## Problem statement
All that is asked is a faithful reproduction of the entries.

## Available data
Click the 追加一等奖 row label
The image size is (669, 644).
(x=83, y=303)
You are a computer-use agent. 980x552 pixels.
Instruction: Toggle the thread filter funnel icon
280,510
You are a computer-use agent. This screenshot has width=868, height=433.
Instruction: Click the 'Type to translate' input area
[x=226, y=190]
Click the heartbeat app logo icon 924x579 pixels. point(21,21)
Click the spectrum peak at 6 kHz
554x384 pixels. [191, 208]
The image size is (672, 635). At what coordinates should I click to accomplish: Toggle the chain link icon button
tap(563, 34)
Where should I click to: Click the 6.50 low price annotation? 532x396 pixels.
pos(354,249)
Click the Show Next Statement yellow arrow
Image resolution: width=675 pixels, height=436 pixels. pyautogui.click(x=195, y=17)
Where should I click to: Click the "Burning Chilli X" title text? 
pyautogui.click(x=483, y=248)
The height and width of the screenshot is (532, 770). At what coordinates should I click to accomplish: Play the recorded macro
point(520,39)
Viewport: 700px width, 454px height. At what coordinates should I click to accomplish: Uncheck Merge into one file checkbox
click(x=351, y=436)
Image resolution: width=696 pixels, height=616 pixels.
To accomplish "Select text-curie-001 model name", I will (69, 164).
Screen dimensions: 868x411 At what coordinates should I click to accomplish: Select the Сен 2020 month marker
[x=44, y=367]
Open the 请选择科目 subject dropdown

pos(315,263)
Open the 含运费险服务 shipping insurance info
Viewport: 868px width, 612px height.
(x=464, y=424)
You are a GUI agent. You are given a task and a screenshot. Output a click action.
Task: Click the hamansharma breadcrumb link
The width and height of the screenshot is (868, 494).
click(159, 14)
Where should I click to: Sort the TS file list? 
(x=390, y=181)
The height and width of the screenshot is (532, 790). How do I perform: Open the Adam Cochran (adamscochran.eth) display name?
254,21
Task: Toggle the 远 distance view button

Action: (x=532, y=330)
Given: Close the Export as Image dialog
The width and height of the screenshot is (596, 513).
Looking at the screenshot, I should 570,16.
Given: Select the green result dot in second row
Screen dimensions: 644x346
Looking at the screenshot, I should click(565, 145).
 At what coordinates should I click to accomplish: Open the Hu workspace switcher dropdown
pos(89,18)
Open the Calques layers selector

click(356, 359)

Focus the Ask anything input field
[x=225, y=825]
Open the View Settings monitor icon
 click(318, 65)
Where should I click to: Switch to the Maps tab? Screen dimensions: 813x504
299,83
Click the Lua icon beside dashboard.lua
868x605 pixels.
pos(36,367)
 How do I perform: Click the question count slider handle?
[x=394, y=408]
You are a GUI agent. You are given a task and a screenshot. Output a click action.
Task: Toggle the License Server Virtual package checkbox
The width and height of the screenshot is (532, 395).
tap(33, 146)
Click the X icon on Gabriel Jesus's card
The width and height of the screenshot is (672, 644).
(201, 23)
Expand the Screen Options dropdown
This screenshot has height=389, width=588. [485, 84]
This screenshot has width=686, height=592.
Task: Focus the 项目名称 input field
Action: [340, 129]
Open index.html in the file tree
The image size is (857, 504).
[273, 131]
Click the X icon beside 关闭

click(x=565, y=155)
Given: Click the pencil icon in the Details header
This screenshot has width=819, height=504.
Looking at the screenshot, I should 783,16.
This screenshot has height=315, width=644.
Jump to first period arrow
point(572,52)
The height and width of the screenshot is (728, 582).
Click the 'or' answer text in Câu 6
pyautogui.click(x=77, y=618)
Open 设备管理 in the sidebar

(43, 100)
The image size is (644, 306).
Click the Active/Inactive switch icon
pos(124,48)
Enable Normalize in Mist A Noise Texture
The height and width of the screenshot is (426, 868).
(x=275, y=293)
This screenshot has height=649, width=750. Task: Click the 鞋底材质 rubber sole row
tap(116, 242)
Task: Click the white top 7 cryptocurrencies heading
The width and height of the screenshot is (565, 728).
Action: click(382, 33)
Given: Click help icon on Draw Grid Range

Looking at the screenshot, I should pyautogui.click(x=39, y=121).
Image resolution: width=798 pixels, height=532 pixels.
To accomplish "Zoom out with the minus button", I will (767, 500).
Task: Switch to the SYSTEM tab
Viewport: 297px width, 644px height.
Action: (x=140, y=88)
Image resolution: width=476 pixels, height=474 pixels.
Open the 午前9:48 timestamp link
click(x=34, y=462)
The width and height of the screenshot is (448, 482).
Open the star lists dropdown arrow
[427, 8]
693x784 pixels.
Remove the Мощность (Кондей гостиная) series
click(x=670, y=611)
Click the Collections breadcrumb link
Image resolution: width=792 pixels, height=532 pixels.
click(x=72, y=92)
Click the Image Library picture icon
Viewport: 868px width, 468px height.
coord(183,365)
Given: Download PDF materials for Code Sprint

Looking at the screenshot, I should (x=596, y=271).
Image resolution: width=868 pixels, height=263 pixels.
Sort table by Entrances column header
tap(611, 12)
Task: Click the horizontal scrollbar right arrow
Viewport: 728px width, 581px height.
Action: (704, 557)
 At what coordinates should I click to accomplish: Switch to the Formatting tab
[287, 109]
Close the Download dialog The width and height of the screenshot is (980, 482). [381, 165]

## Your response
Click the 追加一等奖 row label
The image size is (669, 644).
(x=83, y=303)
You are a computer-use agent. 980x552 pixels.
Instruction: Toggle the thread filter funnel icon
280,510
You are a computer-use agent. This screenshot has width=868, height=433.
Instruction: Click the 'Type to translate' input area
[x=226, y=190]
Click the heartbeat app logo icon 924x579 pixels. point(21,21)
Click the spectrum peak at 6 kHz
554x384 pixels. [191, 208]
The image size is (672, 635). At what coordinates should I click to accomplish: Toggle the chain link icon button
tap(563, 34)
Where should I click to: Click the 6.50 low price annotation? 532x396 pixels.
pos(354,249)
Click the Show Next Statement yellow arrow
Image resolution: width=675 pixels, height=436 pixels. pyautogui.click(x=195, y=17)
Where should I click to: Click the "Burning Chilli X" title text? 
pyautogui.click(x=483, y=248)
The height and width of the screenshot is (532, 770). At what coordinates should I click to accomplish: Play the recorded macro
point(520,39)
Viewport: 700px width, 454px height. At what coordinates should I click to accomplish: Uncheck Merge into one file checkbox
click(x=351, y=436)
Image resolution: width=696 pixels, height=616 pixels.
To accomplish "Select text-curie-001 model name", I will (69, 164).
Screen dimensions: 868x411 At what coordinates should I click to accomplish: Select the Сен 2020 month marker
[x=44, y=367]
Open the 请选择科目 subject dropdown

pos(315,263)
Open the 含运费险服务 shipping insurance info
Viewport: 868px width, 612px height.
(x=464, y=424)
You are a GUI agent. You are given a task and a screenshot. Output a click action.
Task: Click the hamansharma breadcrumb link
The width and height of the screenshot is (868, 494).
click(159, 14)
Where should I click to: Sort the TS file list? 
(x=390, y=181)
The height and width of the screenshot is (532, 790). How do I perform: Open the Adam Cochran (adamscochran.eth) display name?
254,21
Task: Toggle the 远 distance view button

Action: (x=532, y=330)
Given: Close the Export as Image dialog
The width and height of the screenshot is (596, 513).
Looking at the screenshot, I should 570,16.
Given: Select the green result dot in second row
Screen dimensions: 644x346
Looking at the screenshot, I should click(565, 145).
 At what coordinates should I click to accomplish: Open the Hu workspace switcher dropdown
pos(89,18)
Open the Calques layers selector

click(356, 359)

Focus the Ask anything input field
[x=225, y=825]
Open the View Settings monitor icon
 click(318, 65)
Where should I click to: Switch to the Maps tab? Screen dimensions: 813x504
299,83
Click the Lua icon beside dashboard.lua
868x605 pixels.
pos(36,367)
 How do I perform: Click the question count slider handle?
[x=394, y=408]
You are a GUI agent. You are given a task and a screenshot. Output a click action.
Task: Toggle the License Server Virtual package checkbox
The width and height of the screenshot is (532, 395).
tap(33, 146)
Click the X icon on Gabriel Jesus's card
The width and height of the screenshot is (672, 644).
(201, 23)
Expand the Screen Options dropdown
This screenshot has height=389, width=588. [485, 84]
This screenshot has width=686, height=592.
Task: Focus the 项目名称 input field
Action: [340, 129]
Open index.html in the file tree
The image size is (857, 504).
[273, 131]
Click the X icon beside 关闭

click(x=565, y=155)
Given: Click the pencil icon in the Details header
This screenshot has width=819, height=504.
Looking at the screenshot, I should 783,16.
This screenshot has height=315, width=644.
Jump to first period arrow
point(572,52)
The height and width of the screenshot is (728, 582).
Click the 'or' answer text in Câu 6
pyautogui.click(x=77, y=618)
Open 设备管理 in the sidebar

(43, 100)
The image size is (644, 306).
Click the Active/Inactive switch icon
pos(124,48)
Enable Normalize in Mist A Noise Texture
The height and width of the screenshot is (426, 868).
(x=275, y=293)
This screenshot has height=649, width=750. Task: Click the 鞋底材质 rubber sole row
tap(116, 242)
Task: Click the white top 7 cryptocurrencies heading
The width and height of the screenshot is (565, 728).
Action: click(382, 33)
Given: Click help icon on Draw Grid Range

Looking at the screenshot, I should pyautogui.click(x=39, y=121).
Image resolution: width=798 pixels, height=532 pixels.
To accomplish "Zoom out with the minus button", I will (767, 500).
Task: Switch to the SYSTEM tab
Viewport: 297px width, 644px height.
Action: (x=140, y=88)
Image resolution: width=476 pixels, height=474 pixels.
Open the 午前9:48 timestamp link
click(x=34, y=462)
The width and height of the screenshot is (448, 482).
Open the star lists dropdown arrow
[427, 8]
693x784 pixels.
Remove the Мощность (Кондей гостиная) series
click(x=670, y=611)
Click the Collections breadcrumb link
Image resolution: width=792 pixels, height=532 pixels.
click(x=72, y=92)
Click the Image Library picture icon
Viewport: 868px width, 468px height.
coord(183,365)
Given: Download PDF materials for Code Sprint

Looking at the screenshot, I should (x=596, y=271).
Image resolution: width=868 pixels, height=263 pixels.
Sort table by Entrances column header
tap(611, 12)
Task: Click the horizontal scrollbar right arrow
Viewport: 728px width, 581px height.
Action: (704, 557)
 At what coordinates should I click to accomplish: Switch to the Formatting tab
[287, 109]
Close the Download dialog The width and height of the screenshot is (980, 482). [381, 165]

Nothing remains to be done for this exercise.